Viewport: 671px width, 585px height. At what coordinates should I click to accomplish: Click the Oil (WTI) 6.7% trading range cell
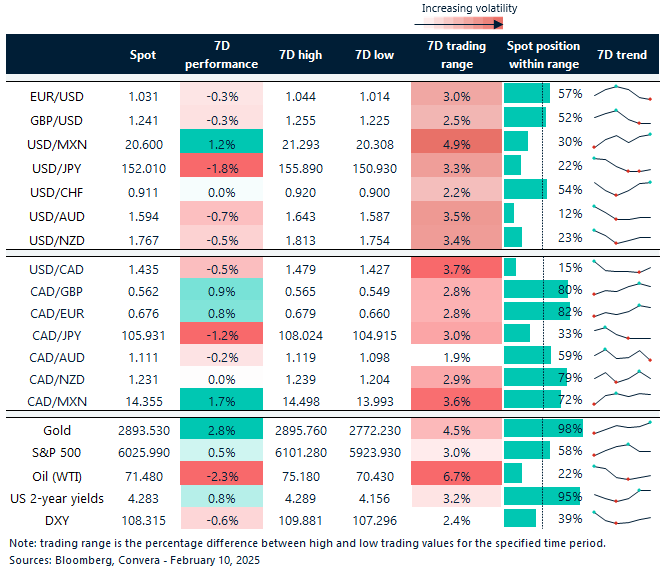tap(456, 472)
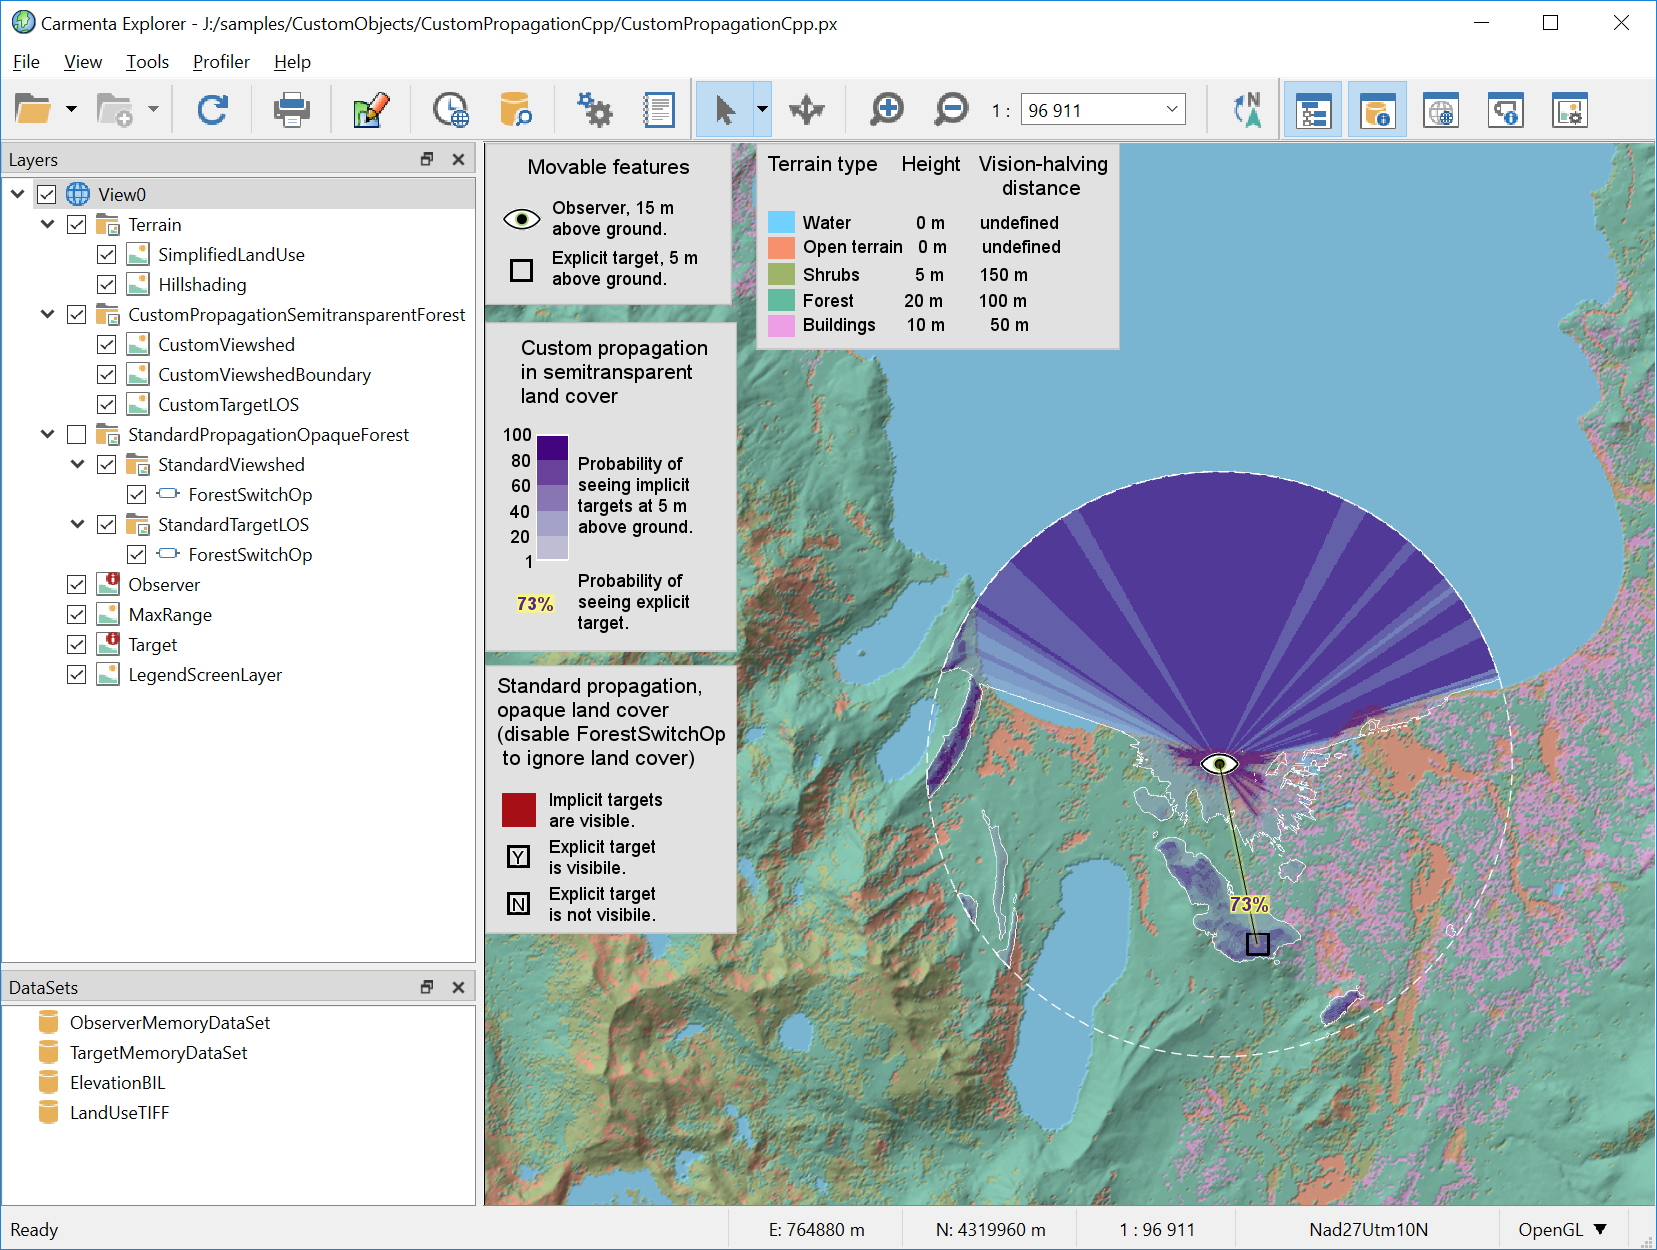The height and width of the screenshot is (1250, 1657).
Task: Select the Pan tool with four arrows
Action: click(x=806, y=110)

## [Work item]
Return all the entries word for word, but omit any pictures they contain.

## [Output of the task]
Viewport: 671px width, 585px height. At what coordinates should I click to accomplish: Click the Oil (WTI) 6.7% trading range cell
tap(456, 472)
The height and width of the screenshot is (1250, 1657).
Task: Select the Pan tool with four arrows
Action: click(x=806, y=110)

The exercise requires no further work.